- _Exercise description_:
From the records below, set down exactly the lines starting with the line that contains "Where should I click to: Check" and going on through the line that contains "Given: Open the yellow C:9 badge". Nothing else is wanted.

- _Given entries_:
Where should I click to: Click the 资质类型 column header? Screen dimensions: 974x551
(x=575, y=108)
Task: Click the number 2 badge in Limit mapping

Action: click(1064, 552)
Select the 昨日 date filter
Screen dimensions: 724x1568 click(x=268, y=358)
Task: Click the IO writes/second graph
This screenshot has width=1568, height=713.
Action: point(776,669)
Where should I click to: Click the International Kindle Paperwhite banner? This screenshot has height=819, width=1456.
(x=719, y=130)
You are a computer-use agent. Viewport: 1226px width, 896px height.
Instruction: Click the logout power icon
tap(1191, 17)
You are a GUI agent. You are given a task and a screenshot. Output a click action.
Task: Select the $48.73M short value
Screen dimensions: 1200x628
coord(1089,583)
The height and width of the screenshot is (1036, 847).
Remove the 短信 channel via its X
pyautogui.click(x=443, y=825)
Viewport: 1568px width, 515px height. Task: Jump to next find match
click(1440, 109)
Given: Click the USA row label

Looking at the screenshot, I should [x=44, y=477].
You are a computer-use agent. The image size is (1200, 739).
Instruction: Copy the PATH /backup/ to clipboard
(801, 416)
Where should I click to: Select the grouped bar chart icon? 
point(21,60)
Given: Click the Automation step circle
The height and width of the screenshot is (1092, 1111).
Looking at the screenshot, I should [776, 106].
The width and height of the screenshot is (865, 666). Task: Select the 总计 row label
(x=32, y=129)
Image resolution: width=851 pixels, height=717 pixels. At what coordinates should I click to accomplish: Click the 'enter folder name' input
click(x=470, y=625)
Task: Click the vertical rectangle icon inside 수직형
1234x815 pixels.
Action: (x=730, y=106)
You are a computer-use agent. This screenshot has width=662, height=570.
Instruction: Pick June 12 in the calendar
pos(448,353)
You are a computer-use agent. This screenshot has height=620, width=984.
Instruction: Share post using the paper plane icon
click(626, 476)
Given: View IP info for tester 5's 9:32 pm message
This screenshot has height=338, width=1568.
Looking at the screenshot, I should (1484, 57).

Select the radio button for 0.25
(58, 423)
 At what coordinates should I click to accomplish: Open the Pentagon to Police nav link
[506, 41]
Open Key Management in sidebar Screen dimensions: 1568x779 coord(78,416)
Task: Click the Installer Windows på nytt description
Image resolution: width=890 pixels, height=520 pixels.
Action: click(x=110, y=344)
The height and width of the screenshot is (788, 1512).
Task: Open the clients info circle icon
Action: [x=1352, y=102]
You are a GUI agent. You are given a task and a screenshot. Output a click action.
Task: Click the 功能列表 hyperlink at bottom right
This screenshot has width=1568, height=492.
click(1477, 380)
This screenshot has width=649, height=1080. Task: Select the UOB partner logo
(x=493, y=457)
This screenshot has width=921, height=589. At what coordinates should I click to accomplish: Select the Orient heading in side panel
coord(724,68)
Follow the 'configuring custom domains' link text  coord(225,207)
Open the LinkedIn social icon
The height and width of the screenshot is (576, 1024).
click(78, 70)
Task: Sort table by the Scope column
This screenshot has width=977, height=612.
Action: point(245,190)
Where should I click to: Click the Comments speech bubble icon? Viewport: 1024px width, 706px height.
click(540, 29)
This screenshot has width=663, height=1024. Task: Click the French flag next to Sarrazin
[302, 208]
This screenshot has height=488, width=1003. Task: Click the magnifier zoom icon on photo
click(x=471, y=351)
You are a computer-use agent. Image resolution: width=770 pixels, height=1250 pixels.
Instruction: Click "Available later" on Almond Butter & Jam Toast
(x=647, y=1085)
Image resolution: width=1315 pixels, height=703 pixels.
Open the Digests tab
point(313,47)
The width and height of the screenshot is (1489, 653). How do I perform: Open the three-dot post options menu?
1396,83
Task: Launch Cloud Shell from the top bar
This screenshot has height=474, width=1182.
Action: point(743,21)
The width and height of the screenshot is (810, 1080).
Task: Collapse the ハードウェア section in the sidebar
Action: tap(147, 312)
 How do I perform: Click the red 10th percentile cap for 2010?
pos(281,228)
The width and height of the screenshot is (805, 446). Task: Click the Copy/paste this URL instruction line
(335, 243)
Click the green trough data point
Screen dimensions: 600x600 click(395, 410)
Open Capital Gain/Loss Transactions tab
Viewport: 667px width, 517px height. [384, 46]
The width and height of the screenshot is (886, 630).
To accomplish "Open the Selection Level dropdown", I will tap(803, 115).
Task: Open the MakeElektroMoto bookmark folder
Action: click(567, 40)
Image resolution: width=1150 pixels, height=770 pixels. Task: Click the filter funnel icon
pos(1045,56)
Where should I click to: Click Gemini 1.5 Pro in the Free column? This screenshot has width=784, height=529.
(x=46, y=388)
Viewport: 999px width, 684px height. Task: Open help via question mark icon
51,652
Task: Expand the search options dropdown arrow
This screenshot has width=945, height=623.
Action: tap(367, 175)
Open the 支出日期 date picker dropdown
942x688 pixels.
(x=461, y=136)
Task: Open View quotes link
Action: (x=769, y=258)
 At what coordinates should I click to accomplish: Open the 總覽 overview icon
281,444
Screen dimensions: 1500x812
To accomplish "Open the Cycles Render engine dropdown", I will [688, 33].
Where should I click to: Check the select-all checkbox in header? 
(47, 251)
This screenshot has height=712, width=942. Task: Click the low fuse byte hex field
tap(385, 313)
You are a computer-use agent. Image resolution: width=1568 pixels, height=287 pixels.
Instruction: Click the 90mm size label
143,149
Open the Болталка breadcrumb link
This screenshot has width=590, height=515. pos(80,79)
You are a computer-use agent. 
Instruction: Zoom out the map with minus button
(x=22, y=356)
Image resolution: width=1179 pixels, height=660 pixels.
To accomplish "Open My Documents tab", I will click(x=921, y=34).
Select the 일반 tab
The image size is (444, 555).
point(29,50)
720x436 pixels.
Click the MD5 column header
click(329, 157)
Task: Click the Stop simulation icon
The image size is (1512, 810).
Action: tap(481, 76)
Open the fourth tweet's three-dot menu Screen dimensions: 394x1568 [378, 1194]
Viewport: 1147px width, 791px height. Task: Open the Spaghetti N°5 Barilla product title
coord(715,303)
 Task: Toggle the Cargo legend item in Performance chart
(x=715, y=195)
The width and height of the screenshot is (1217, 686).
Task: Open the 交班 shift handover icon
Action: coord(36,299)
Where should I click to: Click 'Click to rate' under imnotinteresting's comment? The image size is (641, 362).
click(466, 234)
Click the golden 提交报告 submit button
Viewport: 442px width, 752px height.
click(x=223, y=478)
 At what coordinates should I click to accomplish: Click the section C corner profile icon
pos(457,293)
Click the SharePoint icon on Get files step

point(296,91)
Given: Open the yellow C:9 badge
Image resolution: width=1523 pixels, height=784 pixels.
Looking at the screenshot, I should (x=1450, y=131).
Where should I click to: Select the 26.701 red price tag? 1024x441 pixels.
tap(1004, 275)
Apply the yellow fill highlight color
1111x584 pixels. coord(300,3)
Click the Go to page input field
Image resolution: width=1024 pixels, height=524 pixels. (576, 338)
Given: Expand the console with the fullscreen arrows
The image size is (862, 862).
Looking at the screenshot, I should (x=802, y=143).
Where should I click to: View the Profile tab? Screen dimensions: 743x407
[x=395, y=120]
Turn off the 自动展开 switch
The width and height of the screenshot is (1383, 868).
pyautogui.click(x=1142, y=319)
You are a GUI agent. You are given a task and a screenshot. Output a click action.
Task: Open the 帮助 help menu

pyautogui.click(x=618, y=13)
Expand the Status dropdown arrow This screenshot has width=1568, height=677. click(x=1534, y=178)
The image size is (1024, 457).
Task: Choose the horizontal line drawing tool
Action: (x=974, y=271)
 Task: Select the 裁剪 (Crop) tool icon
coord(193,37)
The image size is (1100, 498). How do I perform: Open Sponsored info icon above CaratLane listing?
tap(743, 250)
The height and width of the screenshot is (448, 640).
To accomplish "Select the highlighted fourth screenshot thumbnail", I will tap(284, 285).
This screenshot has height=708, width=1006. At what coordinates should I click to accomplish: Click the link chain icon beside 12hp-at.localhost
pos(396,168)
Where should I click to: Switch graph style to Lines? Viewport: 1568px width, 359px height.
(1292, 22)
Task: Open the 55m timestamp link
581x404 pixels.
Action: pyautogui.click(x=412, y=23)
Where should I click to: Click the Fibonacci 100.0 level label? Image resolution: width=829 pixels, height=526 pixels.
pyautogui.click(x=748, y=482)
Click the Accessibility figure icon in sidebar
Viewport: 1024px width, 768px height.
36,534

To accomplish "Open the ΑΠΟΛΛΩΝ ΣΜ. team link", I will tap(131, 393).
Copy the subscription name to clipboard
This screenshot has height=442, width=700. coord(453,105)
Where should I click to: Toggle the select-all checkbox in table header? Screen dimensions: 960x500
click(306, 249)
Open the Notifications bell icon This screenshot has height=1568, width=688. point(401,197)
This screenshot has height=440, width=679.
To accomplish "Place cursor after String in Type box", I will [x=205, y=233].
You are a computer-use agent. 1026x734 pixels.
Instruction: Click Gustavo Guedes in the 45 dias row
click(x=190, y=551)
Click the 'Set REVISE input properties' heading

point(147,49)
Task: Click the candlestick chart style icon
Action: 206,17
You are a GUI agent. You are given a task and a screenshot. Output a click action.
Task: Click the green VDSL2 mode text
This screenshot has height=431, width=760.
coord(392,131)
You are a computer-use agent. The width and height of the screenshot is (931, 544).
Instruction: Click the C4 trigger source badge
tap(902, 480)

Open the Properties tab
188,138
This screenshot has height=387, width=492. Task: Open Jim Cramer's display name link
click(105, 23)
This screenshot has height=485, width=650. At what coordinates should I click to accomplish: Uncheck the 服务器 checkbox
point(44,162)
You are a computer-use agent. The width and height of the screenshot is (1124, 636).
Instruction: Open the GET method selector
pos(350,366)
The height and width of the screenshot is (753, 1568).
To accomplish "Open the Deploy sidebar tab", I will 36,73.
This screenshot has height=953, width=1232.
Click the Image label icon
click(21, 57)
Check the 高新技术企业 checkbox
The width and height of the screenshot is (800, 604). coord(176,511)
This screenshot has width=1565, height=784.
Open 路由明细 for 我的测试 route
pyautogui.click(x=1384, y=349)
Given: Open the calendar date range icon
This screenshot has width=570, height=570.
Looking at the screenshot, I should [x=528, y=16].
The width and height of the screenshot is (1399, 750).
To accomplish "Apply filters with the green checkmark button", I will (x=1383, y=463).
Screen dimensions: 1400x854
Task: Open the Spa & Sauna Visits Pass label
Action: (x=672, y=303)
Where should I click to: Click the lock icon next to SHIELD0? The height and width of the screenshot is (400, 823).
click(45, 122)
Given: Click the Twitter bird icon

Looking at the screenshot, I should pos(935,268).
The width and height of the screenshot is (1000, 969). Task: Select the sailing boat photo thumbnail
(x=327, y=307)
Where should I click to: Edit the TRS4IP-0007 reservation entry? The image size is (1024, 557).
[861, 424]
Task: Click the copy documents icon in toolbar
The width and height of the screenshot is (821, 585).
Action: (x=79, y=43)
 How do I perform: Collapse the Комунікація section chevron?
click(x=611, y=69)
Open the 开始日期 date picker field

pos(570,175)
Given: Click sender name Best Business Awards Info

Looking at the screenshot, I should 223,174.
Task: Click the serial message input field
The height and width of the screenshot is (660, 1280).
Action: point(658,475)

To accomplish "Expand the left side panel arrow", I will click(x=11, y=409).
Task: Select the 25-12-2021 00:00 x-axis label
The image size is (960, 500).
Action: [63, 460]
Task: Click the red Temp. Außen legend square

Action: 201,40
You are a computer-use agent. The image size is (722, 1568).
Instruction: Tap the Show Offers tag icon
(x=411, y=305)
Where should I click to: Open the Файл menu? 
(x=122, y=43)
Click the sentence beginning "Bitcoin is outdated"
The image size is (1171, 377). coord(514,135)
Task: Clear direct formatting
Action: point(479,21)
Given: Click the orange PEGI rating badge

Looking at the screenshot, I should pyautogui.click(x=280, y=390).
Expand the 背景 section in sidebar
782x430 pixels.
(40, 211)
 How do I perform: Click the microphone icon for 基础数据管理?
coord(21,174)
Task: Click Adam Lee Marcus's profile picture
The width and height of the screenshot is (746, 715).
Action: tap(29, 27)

- _Task response_:
Where should I click to: Check the select-all checkbox in header? 
(47, 251)
This screenshot has height=712, width=942. Task: Click the low fuse byte hex field
tap(385, 313)
You are a computer-use agent. Image resolution: width=1568 pixels, height=287 pixels.
Instruction: Click the 90mm size label
143,149
Open the Болталка breadcrumb link
This screenshot has width=590, height=515. pos(80,79)
You are a computer-use agent. 
Instruction: Zoom out the map with minus button
(x=22, y=356)
Image resolution: width=1179 pixels, height=660 pixels.
To accomplish "Open My Documents tab", I will click(x=921, y=34).
Select the 일반 tab
The image size is (444, 555).
point(29,50)
720x436 pixels.
Click the MD5 column header
click(329, 157)
Task: Click the Stop simulation icon
The image size is (1512, 810).
Action: tap(481, 76)
Open the fourth tweet's three-dot menu Screen dimensions: 394x1568 [378, 1194]
Viewport: 1147px width, 791px height. Task: Open the Spaghetti N°5 Barilla product title
coord(715,303)
 Task: Toggle the Cargo legend item in Performance chart
(x=715, y=195)
The width and height of the screenshot is (1217, 686).
Task: Open the 交班 shift handover icon
Action: coord(36,299)
Where should I click to: Click 'Click to rate' under imnotinteresting's comment? The image size is (641, 362).
click(466, 234)
Click the golden 提交报告 submit button
Viewport: 442px width, 752px height.
click(x=223, y=478)
 At what coordinates should I click to accomplish: Click the section C corner profile icon
pos(457,293)
Click the SharePoint icon on Get files step

point(296,91)
Given: Open the yellow C:9 badge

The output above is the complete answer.